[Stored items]
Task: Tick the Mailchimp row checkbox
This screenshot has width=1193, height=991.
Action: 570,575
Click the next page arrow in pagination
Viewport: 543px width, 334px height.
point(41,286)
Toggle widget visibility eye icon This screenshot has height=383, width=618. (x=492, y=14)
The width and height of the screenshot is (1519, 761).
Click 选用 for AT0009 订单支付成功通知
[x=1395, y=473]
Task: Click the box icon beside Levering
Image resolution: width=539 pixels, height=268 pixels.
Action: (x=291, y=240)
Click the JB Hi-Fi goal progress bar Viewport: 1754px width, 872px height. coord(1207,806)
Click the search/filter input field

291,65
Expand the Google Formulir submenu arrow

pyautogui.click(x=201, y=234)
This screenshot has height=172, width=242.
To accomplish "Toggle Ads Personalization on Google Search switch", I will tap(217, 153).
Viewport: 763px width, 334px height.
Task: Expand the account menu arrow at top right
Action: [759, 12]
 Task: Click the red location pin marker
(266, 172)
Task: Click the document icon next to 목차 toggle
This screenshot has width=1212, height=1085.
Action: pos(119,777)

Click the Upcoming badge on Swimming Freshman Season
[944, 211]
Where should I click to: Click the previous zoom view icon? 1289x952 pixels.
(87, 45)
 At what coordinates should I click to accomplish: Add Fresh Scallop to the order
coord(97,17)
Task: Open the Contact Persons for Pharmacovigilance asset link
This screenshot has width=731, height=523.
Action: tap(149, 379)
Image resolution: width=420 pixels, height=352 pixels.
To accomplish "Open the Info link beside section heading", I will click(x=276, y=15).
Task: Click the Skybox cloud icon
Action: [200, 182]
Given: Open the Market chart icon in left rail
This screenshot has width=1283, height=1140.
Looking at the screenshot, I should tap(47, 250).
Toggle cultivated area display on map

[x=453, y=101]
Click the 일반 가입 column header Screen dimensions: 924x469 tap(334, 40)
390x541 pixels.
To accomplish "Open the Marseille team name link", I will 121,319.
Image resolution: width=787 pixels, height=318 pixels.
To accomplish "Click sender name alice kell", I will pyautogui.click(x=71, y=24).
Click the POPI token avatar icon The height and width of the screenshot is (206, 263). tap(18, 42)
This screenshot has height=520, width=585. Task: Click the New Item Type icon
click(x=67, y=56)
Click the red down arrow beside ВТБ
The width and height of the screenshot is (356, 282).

§ Work to be completed
From the data above, return every line from the line that has "Click the JB" up to and including the line that has "This screenshot has height=172, width=242.", exactly.

§ Answer to the problem
Click the JB Hi-Fi goal progress bar Viewport: 1754px width, 872px height. coord(1207,806)
Click the search/filter input field

291,65
Expand the Google Formulir submenu arrow

pyautogui.click(x=201, y=234)
This screenshot has height=172, width=242.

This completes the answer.